*** PASSAGE GIVEN

CHINA NEW ENERGY PROPHET
Atonement in a Drive for Wind Power
Keith Bradsher, July 2, 2009 (NY Times)
"A guilty conscience turned Min Deqing into northwestern China’s unlikely prophet of wind and solar energy…Mr. Min worked [from 1973] at the main coal-fired power plant in Lanzhou, the capital of impoverished Gansu province…[He] pushed himself up the ranks [from laborer] to operations director by 1996, partly by inventing new industrial techniques that caught on elsewhere in the Chinese power and steel industries.
"Shortly after he assumed the top job, officials from the local environmental protection bureau came to him and asked that he install modern pollution-control equipment to help improve the city’s soot-filled air…[He] knew just how bad the pollution was…But he stalled for three years before finally installing the equipment, because it was costly and he did not want to dent the plant’s profit margins. The state-owned operation was being run mainly for the benefit of its 2,800 workers, and he wanted to spend money on the workers, whom he had known his entire adult life, rather than on filters to remove soot and smog-causing gases…"

"…[W]hen he turned 55 in 2000 and was automatically forced to step aside from the plant’s leadership…He promptly bought a digital wind gauge at his own expense for $360 and began crisscrossing the province’s wind-swept plateaus to assess their potential for wind farms. (He wore out three wind gauges, all bought with his own money, and is now on his fourth.)…[He] documented that Gansu had some of the strongest, most reliable winds in all of China, and found the location near Dunhuang where Beijing officials have now decided to build one of the world’s largest wind farms.
"Mr. Min, a slender man who wears only the black cotton pants and simple buttoned shirts of a Chinese laborer, began proselytizing about wind and solar energy — first to Gansu officials and then to power officials across the country. He had spent three decades building connections in the Chinese power industry and he began calling his contacts, meeting them and attending conferences to lobby for renewable energy. It did not hurt that his father had been a successful power engineer in Mr. Min’s hometown of Wuhan, while his older brother helped build the Three Gorges hydroelectric dam."

******

* [REQUESTS]
1. In the article on Min Deqing, how much did Min pay for the digital wind gauge he bought after stepping aside from the plant's leadership?
2. Reproduce everything in the article on Min Deqing from "CHINA NEW ENERGY" down to "and steel industries.".
3. According to the article on Min Deqing, why did Min stall for three years before installing the pollution-control equipment?

*** SUPPLIED INFORMATION

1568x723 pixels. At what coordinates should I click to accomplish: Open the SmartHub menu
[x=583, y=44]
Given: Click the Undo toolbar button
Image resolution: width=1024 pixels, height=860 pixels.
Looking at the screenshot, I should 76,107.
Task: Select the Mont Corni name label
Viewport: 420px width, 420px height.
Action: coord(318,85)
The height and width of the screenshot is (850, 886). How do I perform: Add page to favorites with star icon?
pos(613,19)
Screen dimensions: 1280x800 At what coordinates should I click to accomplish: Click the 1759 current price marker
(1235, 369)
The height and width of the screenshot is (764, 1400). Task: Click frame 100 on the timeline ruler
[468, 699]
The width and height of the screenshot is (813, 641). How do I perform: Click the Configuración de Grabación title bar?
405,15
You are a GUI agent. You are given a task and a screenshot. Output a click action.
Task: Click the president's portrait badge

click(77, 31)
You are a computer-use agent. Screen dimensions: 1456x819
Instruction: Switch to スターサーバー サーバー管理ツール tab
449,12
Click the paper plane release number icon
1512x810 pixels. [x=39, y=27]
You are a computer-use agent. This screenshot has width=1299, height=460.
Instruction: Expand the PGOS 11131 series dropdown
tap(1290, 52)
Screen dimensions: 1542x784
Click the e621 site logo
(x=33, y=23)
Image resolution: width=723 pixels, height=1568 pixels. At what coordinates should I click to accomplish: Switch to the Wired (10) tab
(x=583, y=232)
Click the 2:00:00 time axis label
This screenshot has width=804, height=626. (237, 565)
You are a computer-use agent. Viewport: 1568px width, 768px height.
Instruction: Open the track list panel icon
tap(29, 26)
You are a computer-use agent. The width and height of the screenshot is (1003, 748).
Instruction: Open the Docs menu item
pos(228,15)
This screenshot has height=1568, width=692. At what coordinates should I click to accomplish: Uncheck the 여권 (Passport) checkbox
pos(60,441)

******

* [OUTPUTS BY TASK]
1. $360

2.
CHINA NEW ENERGY PROPHET
Atonement in a Drive for Wind Power
Keith Bradsher, July 2, 2009 (NY Times)
"A guilty conscience turned Min Deqing into northwestern China’s unlikely prophet of wind and solar energy…Mr. Min worked [from 1973] at the main coal-fired power plant in Lanzhou, the capital of impoverished Gansu province…[He] pushed himself up the ranks [from laborer] to operations director by 1996, partly by inventing new industrial techniques that caught on elsewhere in the Chinese power and steel industries.

3. The equipment was costly, and he did not want to dent the plant's profit margins. The state-owned plant was run mainly for the benefit of its 2,800 workers, and he wanted to spend money on them rather than on filters.